Text under study:
>>>
The term Artificial Intelligence (AI) has been used far and wide but what is it and how will it impact the insurance sector now and in the future?
AI sometimes called machine intelligence, is intelligence demonstrated by machines, in contrast to the natural intelligence displayed by humans and animals.
AI today is properly known as narrow AI (or weak AI), in that it is designed to perform a narrow task (e.g. only facial recognition or only internet searches or only driving a car). However, the long-term goal of many researchers is to create general AI (AGI or strong AI). While narrow AI may outperform humans at whatever its specific task is, like playing chess or solving equations, AGI would outperform humans at nearly every cognitive task.
All too often is AI incorrectly interchanged with “machine learning”. This is in part because AI is not one technology. It is, in fact, a broad field constituted of many disciplines, ranging from robotics to machine learning.
Strong AI is likely to affect the entire landscape of insurance as we know it. Change is here; more is coming. Today, the insurance market is dominated by massive national brands and legacy product lines that haven’t substantially evolved in decades. This kind of stagnations has historically suggested that it is an industry ripe to be disrupted- see the transportation industry and the rise of Uber.
Insurance is an industry that venture capitalists consider so ripe for disruption that new Insurtech entrants such as Lemonade can raise one of the largest seed rounds in history simply by talking. A number of industry leaders agree that the revolution in autonomous vehicles poses serious and fundamental risks to the traditional insurance business model.
<<<
Extracted records:
>>>
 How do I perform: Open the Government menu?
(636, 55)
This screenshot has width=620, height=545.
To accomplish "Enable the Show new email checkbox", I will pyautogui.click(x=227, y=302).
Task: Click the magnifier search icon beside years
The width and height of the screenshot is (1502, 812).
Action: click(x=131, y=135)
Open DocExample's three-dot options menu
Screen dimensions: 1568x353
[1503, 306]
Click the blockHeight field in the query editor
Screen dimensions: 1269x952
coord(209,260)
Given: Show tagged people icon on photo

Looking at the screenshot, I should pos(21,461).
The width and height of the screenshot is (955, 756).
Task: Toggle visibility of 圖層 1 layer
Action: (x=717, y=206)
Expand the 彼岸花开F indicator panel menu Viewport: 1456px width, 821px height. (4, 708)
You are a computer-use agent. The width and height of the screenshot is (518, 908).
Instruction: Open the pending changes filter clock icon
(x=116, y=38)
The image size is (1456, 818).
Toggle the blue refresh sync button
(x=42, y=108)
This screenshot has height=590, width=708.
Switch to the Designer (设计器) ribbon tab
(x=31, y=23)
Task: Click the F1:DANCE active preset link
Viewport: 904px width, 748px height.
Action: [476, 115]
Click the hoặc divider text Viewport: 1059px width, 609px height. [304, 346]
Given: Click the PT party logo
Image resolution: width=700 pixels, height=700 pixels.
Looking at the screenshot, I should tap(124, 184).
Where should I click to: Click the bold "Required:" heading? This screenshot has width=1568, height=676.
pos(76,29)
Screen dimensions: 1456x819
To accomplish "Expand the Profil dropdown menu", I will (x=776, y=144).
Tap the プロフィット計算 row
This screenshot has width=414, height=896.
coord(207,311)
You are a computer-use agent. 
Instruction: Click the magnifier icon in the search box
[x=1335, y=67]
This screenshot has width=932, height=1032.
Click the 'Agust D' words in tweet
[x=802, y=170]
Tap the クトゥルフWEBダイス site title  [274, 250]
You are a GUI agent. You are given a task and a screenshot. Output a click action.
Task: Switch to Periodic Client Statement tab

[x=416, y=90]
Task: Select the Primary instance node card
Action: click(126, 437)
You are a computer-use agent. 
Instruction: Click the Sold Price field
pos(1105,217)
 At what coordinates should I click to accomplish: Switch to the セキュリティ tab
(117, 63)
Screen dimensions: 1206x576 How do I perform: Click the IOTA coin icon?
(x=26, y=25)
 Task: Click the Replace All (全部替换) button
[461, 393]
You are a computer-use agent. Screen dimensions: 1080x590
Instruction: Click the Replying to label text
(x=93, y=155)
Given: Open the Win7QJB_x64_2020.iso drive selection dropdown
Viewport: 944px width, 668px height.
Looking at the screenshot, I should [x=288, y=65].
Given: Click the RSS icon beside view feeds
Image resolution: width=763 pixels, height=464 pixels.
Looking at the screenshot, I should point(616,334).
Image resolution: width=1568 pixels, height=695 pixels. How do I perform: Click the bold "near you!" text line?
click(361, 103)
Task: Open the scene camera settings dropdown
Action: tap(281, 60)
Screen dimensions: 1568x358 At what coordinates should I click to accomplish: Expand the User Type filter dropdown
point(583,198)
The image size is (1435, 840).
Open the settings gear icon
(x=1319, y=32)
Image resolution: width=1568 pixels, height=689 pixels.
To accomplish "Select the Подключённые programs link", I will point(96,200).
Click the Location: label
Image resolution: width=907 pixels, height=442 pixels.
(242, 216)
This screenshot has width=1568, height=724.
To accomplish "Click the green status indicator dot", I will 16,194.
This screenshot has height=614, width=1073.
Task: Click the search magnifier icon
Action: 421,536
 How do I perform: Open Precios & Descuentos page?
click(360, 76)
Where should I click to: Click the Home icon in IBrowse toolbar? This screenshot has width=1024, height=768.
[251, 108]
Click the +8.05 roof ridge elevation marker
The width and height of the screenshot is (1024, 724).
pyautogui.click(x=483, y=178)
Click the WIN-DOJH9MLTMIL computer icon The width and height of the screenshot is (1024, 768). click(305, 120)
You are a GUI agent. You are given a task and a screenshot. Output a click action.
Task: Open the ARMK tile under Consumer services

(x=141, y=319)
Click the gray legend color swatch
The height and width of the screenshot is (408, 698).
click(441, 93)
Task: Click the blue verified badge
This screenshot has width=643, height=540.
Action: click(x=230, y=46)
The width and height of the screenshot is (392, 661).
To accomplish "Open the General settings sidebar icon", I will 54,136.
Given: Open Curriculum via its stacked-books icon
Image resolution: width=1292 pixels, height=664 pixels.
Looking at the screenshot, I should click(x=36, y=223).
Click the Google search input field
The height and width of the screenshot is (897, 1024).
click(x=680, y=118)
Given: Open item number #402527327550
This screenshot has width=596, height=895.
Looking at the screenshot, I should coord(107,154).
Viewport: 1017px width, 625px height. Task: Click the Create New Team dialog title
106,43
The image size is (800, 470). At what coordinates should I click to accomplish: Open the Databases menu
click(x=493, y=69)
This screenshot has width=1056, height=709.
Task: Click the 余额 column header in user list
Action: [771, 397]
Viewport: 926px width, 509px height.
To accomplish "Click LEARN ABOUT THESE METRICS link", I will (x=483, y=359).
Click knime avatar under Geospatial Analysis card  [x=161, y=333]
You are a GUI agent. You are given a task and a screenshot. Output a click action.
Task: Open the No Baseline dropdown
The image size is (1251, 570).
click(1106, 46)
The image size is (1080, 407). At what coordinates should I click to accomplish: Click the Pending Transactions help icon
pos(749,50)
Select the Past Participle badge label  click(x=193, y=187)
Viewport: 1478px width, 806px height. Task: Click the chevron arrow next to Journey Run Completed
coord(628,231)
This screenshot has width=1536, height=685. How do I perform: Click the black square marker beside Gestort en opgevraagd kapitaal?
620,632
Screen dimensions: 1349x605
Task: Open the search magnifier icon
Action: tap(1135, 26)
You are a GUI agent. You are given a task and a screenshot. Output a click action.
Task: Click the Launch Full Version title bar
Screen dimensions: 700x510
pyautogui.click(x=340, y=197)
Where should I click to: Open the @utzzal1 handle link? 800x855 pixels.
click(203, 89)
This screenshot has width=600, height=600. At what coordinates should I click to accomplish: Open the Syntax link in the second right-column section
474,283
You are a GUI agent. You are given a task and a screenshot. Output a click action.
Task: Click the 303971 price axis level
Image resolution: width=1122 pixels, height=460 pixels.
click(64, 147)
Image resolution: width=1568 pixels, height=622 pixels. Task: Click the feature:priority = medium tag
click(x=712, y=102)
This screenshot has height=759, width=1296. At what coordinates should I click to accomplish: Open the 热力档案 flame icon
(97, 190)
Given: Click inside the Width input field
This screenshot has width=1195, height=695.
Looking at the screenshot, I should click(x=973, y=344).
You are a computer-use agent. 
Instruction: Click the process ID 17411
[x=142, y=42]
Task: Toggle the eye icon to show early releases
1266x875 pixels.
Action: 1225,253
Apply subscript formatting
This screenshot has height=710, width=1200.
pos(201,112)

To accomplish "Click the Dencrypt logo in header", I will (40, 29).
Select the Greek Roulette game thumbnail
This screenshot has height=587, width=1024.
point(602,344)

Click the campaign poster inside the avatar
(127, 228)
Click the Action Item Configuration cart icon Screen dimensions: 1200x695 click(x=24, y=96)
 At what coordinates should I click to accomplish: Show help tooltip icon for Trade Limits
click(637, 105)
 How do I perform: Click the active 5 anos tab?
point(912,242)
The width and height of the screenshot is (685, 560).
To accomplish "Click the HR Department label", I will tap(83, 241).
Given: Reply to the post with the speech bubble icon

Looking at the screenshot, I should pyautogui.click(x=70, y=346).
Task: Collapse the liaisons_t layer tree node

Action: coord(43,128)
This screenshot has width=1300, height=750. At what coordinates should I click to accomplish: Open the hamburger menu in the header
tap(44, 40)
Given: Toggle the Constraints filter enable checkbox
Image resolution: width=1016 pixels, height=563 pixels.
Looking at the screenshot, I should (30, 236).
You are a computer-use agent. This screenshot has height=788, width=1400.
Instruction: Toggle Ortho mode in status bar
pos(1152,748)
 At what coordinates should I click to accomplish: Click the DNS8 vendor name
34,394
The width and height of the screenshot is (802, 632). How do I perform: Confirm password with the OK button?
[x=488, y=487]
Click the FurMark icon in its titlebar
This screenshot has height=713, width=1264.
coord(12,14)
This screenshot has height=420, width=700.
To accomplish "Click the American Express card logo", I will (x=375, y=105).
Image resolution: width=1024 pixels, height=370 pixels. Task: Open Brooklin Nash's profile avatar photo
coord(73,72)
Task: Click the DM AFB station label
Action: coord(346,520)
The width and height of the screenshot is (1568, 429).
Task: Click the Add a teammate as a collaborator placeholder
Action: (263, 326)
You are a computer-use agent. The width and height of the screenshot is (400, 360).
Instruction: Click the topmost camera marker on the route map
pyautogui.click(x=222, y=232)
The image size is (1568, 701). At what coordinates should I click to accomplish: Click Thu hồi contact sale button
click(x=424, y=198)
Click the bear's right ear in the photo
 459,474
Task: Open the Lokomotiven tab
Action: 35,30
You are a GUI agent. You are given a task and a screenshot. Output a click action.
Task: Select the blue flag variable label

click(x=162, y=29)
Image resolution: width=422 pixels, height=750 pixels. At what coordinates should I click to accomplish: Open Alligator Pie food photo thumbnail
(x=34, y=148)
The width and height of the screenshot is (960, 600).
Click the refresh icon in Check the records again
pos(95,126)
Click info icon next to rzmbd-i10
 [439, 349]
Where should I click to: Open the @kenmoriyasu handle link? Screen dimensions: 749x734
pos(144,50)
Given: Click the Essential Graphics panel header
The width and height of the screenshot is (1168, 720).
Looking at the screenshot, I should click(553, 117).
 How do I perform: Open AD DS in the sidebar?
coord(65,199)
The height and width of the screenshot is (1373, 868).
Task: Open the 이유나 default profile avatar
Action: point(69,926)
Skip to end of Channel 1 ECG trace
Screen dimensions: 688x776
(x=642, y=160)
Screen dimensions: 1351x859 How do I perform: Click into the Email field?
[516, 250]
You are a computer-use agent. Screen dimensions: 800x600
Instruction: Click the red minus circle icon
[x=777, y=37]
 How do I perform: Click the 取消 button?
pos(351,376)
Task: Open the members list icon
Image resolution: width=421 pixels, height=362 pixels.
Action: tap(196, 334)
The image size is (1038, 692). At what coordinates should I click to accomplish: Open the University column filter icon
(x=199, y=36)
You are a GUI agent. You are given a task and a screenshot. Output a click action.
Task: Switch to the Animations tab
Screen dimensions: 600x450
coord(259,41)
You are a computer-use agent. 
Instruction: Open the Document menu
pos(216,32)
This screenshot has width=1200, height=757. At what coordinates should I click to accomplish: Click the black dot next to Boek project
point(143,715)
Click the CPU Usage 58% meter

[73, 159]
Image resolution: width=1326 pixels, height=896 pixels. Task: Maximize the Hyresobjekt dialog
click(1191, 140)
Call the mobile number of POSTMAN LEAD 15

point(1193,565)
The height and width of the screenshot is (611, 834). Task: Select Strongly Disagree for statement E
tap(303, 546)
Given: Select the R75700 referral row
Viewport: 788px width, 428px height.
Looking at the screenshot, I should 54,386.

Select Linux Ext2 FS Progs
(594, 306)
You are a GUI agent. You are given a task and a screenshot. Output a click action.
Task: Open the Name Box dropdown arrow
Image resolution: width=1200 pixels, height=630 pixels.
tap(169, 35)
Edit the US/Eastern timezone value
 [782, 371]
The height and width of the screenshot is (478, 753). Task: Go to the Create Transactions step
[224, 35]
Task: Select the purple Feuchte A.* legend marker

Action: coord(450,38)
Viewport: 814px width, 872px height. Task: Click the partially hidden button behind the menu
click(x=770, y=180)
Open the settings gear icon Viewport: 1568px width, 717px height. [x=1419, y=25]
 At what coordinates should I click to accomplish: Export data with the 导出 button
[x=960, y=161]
<<<
Directions:
**A)** According to the text on AI in insurance, what is the AI of today properly known as?
**B)** Please write out the text on AI in insurance word for word, starting with "Strong AI is" and going on through "rise of Uber.".
**C)** Continue the text on AI in insurance from the point where it stops.

Answers for the tasks:
**A)** Narrow AI, also called weak AI.

**B)**
Strong AI is likely to affect the entire landscape of insurance as we know it. Change is here; more is coming. Today, the insurance market is dominated by massive national brands and legacy product lines that haven’t substantially evolved in decades. This kind of stagnations has historically suggested that it is an industry ripe to be disrupted- see the transportation industry and the rise of Uber.

**C)**
A recent report predicts that “radically safer” vehicles, including driverless technology, will shrink the car insurance industry by a whopping 60% over the next 25 years. However, the revolution in autonomous vehicles also presents opportunities for insurers in three key areas:
- Cyber security
- Product liability insurance for sensors and/or algorithms
- Insuring against infrastructure problems
Insurance trends that business leaders should know about
While there is potential for major disruption within the car insurance market there are wider and more general trends that all insurance business leaders should understand. There are three key ways that AI will drive savings for insurance by plugging into existing transformations within the insurance industry:
Behavioural Policy Pricing:
Ubiquitous Internet of Things (IoT) sensors will provide personalised data to pricing platforms, allowing safer drivers to pay less for car insurance (known as usage-based insurance) and people with healthier lifestyles to pay less for health insurance
Customer Experience & Coverage Personalisation:
AI will enable a seamless automated buying experience, using chatbots that can pull on customers’ geographic and social data for personalised interactions. Brokers will also allow users to customise cover for specific items and events (known as on-demand insurance)
Faster, Customised Claims Settlement:
Online interfaces and virtual claims adjusters will make it more efficient to settle and pay claims following an accident, while simultaneously decreasing the likelihood of fraud. Customers will also be able to select whose premiums will be used to pay their claims (known as peer-to-peer (P2P) insurance).
Insurance as a global marketplace tends to be associated with public distrust (one Australian poll ranked sex workers as more trusted than the insurance industry), and this may present unique challenges to technology innovations – through AI or otherwise.
Therefore, a key concern introducing new technologies will be in convincing customers that automation isn’t simply a Trojan horse for denying their claims — a worry that 60% of consumers have expressed about purchasing coverage via chatbot, according to a recent survey by Vertafore.